Go through the records and copy each line where the word "computer" occurs.

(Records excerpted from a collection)
===

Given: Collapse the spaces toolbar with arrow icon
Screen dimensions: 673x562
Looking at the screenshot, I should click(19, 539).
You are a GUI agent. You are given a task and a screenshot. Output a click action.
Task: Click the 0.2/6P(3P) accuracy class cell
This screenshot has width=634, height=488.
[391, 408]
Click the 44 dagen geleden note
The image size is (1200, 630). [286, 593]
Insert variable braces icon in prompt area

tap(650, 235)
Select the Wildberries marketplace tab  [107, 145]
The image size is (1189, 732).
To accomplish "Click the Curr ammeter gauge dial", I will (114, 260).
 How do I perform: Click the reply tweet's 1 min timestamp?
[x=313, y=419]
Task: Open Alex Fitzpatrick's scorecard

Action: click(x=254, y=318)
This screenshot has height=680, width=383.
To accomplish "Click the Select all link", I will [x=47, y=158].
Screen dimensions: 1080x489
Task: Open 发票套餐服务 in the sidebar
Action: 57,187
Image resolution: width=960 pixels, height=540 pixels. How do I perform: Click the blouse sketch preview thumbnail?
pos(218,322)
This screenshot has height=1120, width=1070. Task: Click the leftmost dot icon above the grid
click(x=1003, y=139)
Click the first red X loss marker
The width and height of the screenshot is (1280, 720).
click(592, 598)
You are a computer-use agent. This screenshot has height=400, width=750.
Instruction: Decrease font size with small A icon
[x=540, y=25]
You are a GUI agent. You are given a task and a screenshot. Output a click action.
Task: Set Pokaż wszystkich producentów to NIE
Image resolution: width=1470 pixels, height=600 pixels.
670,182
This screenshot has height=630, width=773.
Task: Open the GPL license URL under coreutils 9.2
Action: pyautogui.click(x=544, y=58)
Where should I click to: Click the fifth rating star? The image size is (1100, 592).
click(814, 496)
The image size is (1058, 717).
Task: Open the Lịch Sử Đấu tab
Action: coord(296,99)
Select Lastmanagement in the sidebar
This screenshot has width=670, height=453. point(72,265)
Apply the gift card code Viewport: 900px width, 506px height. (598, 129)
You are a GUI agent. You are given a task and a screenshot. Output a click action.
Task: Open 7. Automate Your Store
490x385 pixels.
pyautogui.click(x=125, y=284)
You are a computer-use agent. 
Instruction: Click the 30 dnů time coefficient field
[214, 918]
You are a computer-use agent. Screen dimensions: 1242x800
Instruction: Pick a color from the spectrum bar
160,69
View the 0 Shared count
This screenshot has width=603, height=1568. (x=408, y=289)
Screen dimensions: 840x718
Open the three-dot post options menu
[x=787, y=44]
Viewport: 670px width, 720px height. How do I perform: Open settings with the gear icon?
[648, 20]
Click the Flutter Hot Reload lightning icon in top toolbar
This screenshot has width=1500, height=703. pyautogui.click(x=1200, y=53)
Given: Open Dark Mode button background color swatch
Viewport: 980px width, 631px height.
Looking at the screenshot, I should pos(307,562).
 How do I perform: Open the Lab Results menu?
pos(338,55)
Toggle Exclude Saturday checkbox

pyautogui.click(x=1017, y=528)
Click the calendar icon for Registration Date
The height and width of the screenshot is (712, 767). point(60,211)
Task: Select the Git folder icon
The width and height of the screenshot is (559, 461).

===

RESPONSE BELOW =
You are a computer-use agent. This screenshot has height=400, width=750.
You are a computer-use agent. 
You are a computer-use agent. Screen dimensions: 1242x800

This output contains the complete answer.